The 26-year-old man arrested Monday in connection with the killing of UnitedHealthcare’s chief executive on the streets of New York once worked for a Santa Monica-based company and spent time at Stanford University, records show.
Luigi Mangione, 26, was taken into custody by law enforcement in Pennsylvania following an intensive manhunt after the killing of 50-year-old Brian Thompson in an early-morning ambush last week.
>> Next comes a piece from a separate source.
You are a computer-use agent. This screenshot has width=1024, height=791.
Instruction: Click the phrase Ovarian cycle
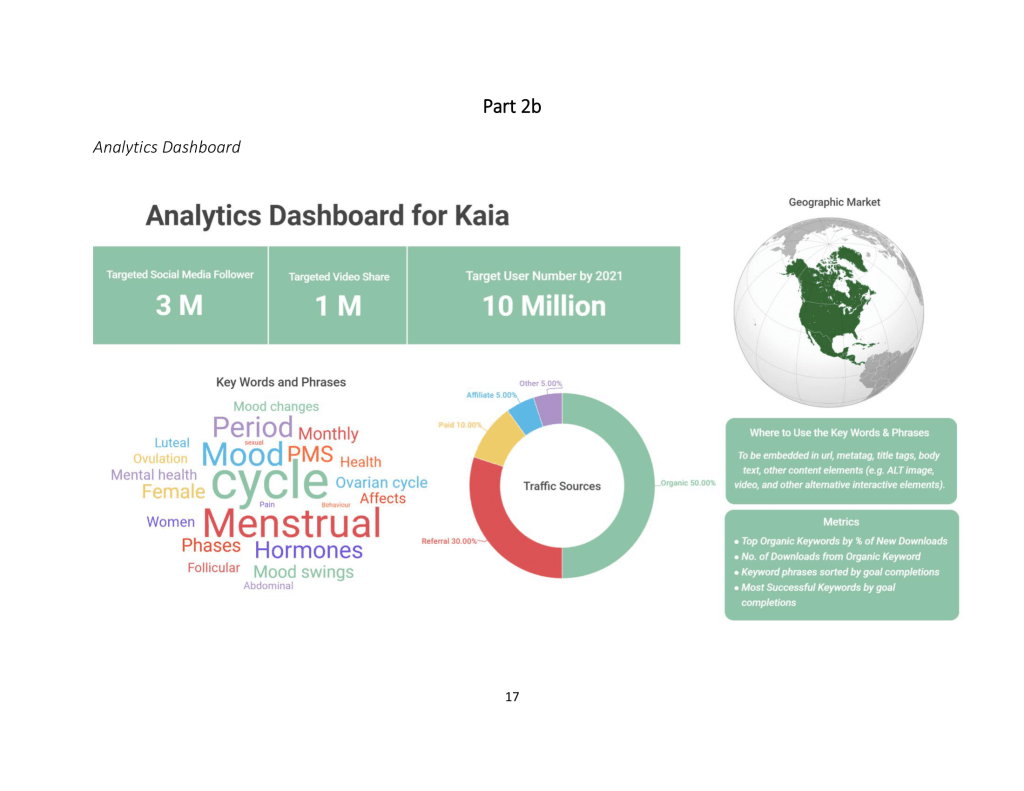coord(381,483)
At a news conference announcing the arrest, NYPD Chief of Detectives Joseph Kenny said Mangione was born and raised in Maryland and has ties to California with a last known address in Honolulu.
He was arrested at a McDonald’s in Altoona, Pa., after someone recognized him, police said.
According to public records, Mangione spent time at Stanford University in 2019 and once worked for Santa Monica-based TrueCar, a digital marketplace for automobiles.
TrueCar did not immediately respond to requests for comment.
A spokesperson for Stanford University confirmed that a person named Luigi Mangione was employed as a head counselor under the Stanford Pre-Collegiate Studies program between May and September of 2019.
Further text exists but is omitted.